Lack of Conceptual Clarity in Science Subjects
NEET UG tests the candidate’s understanding of Physics, Chemistry, and Biology, subjects that demand conceptual and application-based learning. Unfortunately, most school systems, especially in state boards and rural areas, focus on rote memorisation rather than deep conceptual understanding.
Students cannot solve NEET-style problem-solving or analytical questions.
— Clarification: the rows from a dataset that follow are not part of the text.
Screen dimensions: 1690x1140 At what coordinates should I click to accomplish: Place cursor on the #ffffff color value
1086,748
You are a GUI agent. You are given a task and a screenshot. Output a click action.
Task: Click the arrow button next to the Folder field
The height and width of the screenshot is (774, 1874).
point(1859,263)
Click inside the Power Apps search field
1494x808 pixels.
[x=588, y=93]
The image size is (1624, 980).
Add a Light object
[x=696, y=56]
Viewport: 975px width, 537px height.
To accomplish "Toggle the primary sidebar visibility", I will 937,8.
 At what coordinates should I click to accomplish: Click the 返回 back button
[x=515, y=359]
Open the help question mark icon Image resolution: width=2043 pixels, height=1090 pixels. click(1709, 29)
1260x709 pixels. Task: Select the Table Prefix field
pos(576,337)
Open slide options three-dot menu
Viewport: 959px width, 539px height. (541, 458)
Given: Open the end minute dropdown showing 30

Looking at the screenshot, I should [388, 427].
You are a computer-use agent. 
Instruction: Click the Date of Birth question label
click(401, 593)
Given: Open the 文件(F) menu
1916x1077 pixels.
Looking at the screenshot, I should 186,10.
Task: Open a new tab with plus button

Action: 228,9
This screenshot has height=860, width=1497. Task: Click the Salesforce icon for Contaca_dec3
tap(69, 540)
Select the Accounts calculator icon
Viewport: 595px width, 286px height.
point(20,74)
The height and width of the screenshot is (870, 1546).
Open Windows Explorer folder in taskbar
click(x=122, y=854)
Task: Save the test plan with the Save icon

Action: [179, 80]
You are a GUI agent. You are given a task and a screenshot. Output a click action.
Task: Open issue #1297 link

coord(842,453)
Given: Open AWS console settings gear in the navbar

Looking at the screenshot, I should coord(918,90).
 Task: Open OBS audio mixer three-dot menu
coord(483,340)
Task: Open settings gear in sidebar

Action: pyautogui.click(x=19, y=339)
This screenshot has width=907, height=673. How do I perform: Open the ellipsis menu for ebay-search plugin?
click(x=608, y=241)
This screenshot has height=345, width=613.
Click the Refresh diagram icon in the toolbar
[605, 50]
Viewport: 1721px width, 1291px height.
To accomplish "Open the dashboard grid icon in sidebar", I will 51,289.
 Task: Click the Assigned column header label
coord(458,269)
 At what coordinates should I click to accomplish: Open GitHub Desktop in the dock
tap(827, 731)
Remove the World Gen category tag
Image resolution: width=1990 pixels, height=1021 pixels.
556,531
Physics remains the weakest subject due to a lack of numerical practice and application-based learning.
Flawed Practical Examinations
In CBSE and most state boards, about 30% weightage is given to practical exams in Class 11 & 12. However, in reality:
- Practical marks are easily “adjusted” or gifted to ensure students pass, even if they never performed real experiments in the lab.
- This leads to inflated board results, 90% school pass rates, but no real scientific skills.
When the same students face NEET UG, which has no such manipulation, they fail badly.

Mismatch Between School Curriculum & NEET Syllabus
A critical problem is the mismatch between the school board exam pattern and NEET UG’s application-oriented questions:
- Boards ask direct, theory-heavy questions, rarely testing real-life application.
- NEET UG focuses on MCQs that demand logic, problem-solving, and interdisciplinary application.
This results in a huge performance gap.
Commercialisation of the Education System
- Many schools, especially private ones, focus on board exam results only to market their “100% pass rate” records.
- NEET-level critical thinking or practical exposure is neglected.
- Coaching institutes flourish by exploiting this gap, but lakhs of students cannot afford them, especially in rural, tribal, and EWS sections.
Low-Quality Teaching & Poor Lab Infrastructure
- In many government and rural schools, there are no functional science labs.
- Teachers are often untrained to deliver NEET-level content.
- Lack of English medium NEET resources in rural areas further disadvantages aspirants.
The False Comfort of High Board Results
- Every year, state and CBSE boards declare Class 12 Science stream pass rates exceeding 85%-90%.
- This does not reflect real knowledge or competitiveness, NEET UG results expose the truth.
- Students who secure 90%+ in board exams are sometimes unable to even cross 20% marks in NEET UG, proving severe gaps in evaluation methods.
The failure of more than half of NEET UG aspirants to even cross the 20% mark is not the fault of the students alone, but the result of years of systemic neglect of science education quality in India’s schools.
Unless the school curriculum, teacher quality, evaluation methods, and lab infrastructure are reformed, lakhs of talented but underprepared students, especially from rural and economically weaker backgrounds, will continue to fail NEET and lose the dream of becoming doctors.
India needs urgent, practical educational reforms, not cosmetic changes, to fix this deep-rooted problem.